INSTRUCTION
Switch "screenshot" to "screen capture" in the data, starting with the line that contains "Task: Click the shopping cart order icon" and going on through the line that contains "[x=62, y=47]", and give only those lines back with nothing else changed. Leave the pictures out.

SOURCE DATA
— begin —

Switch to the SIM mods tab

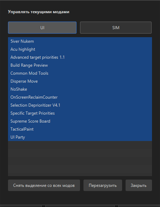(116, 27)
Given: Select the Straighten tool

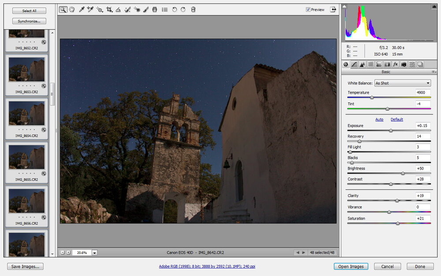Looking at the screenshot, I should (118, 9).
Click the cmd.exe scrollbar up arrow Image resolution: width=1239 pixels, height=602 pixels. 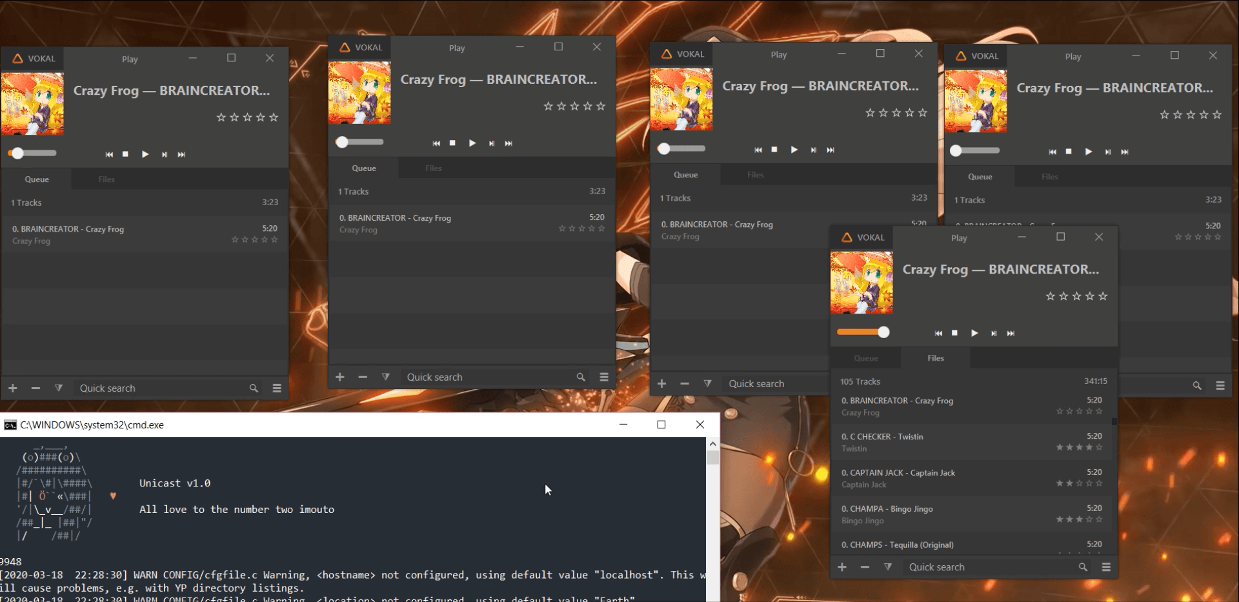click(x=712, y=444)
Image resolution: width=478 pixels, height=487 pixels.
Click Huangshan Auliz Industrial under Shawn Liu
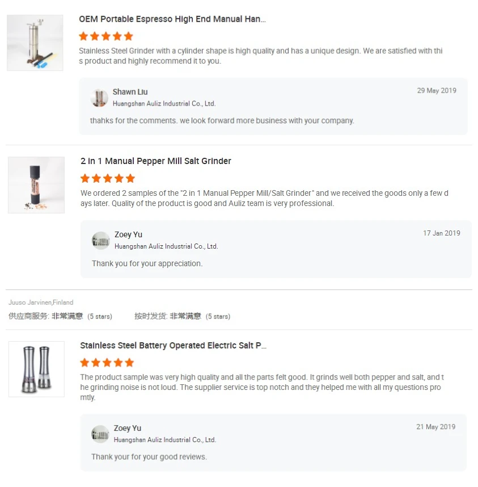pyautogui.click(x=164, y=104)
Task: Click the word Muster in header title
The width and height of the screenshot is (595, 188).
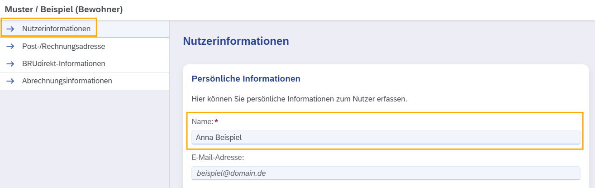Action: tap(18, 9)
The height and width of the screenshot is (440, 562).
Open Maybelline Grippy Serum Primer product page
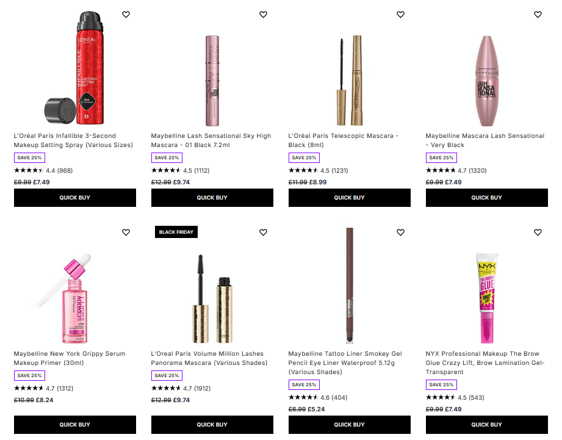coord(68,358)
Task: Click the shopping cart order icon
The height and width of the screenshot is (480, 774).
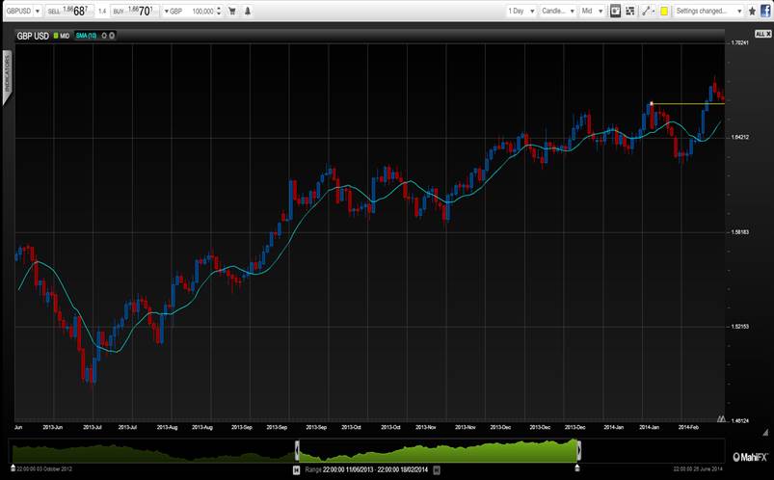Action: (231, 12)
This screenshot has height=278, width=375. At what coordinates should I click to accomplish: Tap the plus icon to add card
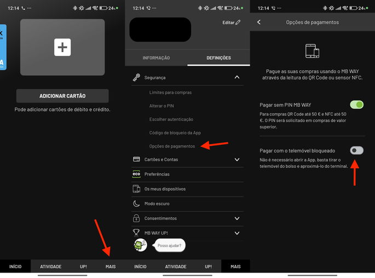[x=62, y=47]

— end —
— begin —

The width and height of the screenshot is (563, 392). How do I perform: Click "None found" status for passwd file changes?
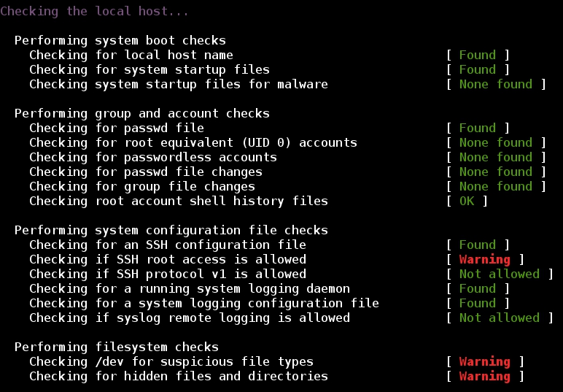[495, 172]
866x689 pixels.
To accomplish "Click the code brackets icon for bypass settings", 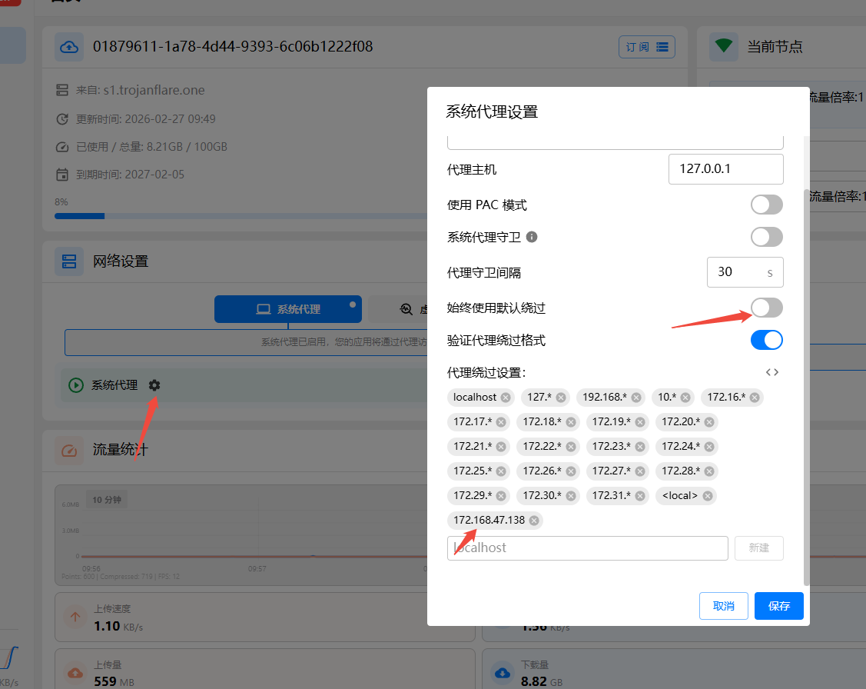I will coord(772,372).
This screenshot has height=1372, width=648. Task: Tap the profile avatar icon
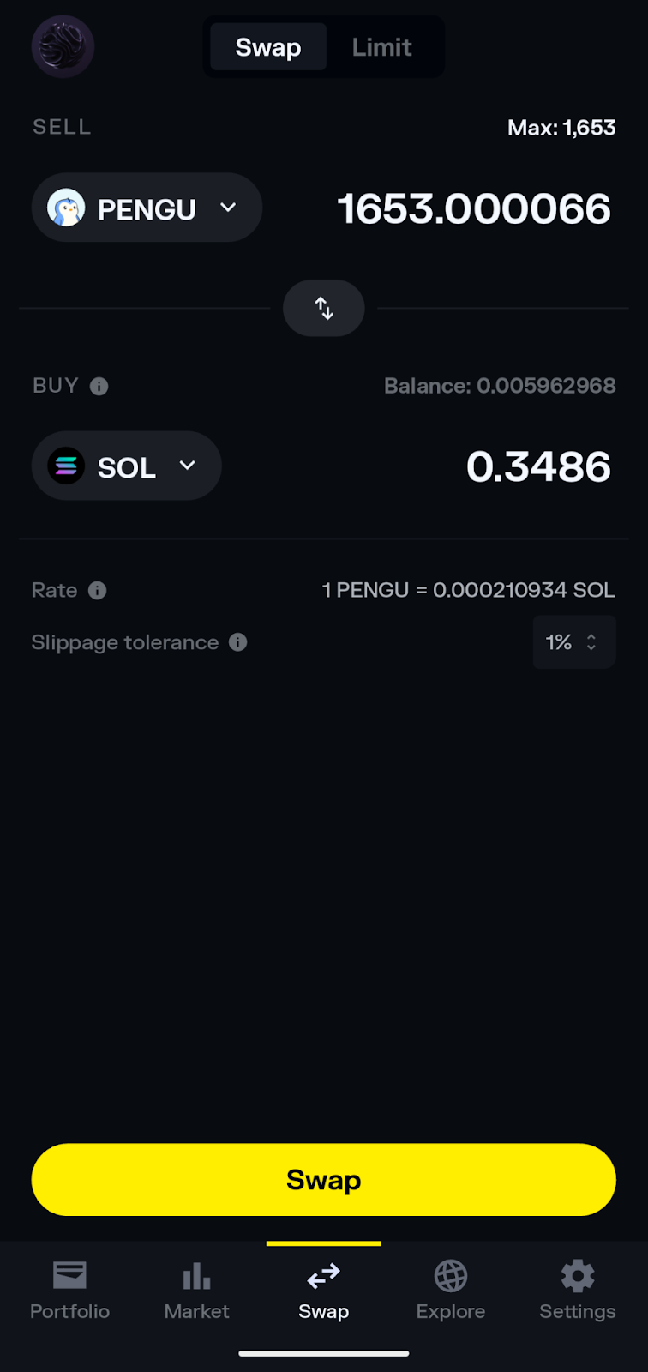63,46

— end —
— begin —

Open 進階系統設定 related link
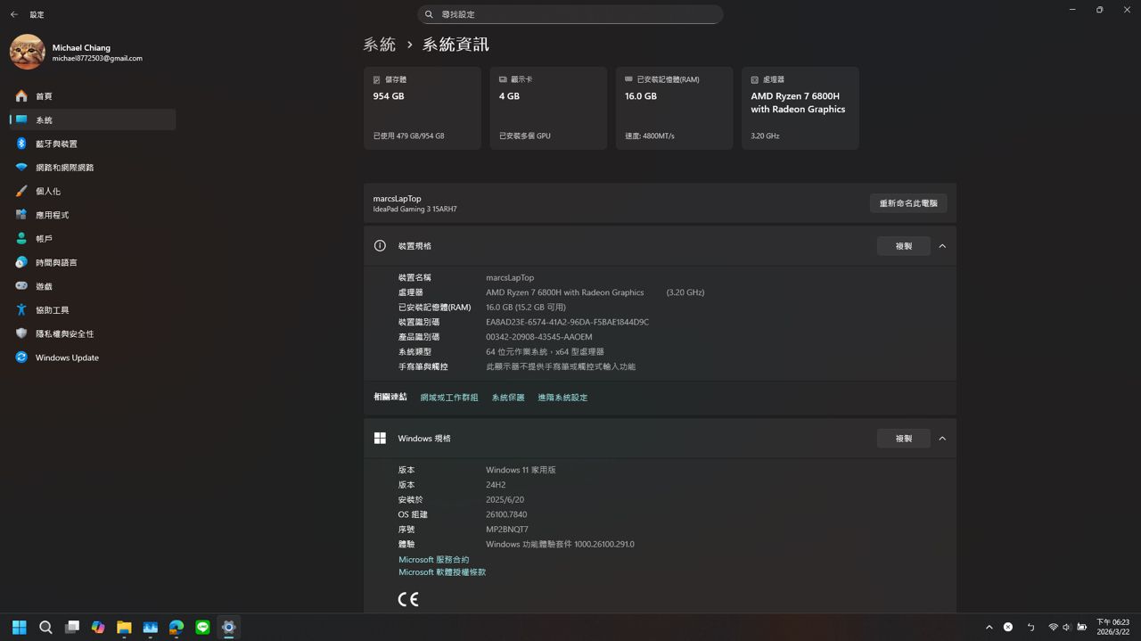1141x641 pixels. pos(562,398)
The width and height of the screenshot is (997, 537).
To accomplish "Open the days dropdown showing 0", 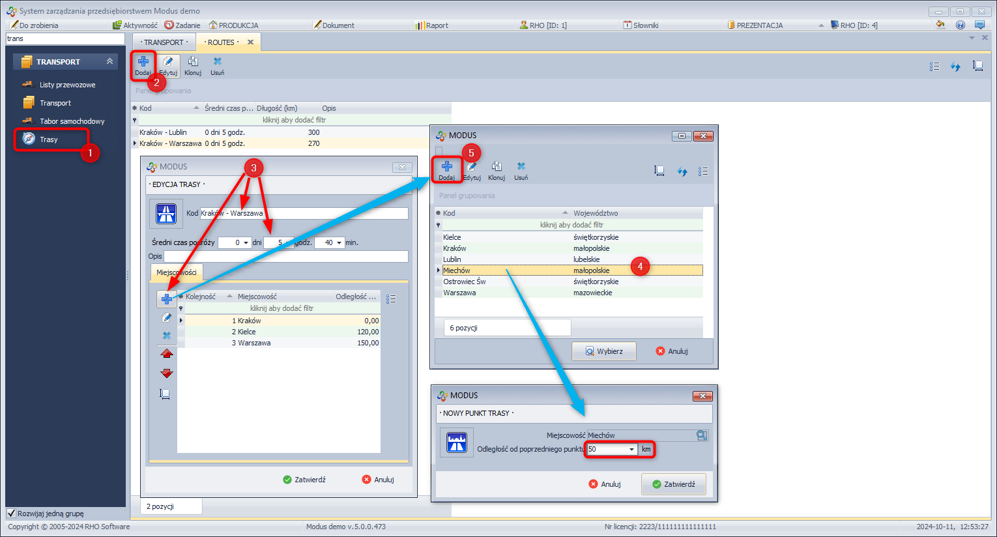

— end —

ANSWER BELOW
Task: Click the shopping cart order icon
The height and width of the screen capture is (480, 774).
Action: (231, 12)
This screen capture has height=278, width=375. At what coordinates should I click to accomplish: Tap the plus icon to add card
[x=62, y=47]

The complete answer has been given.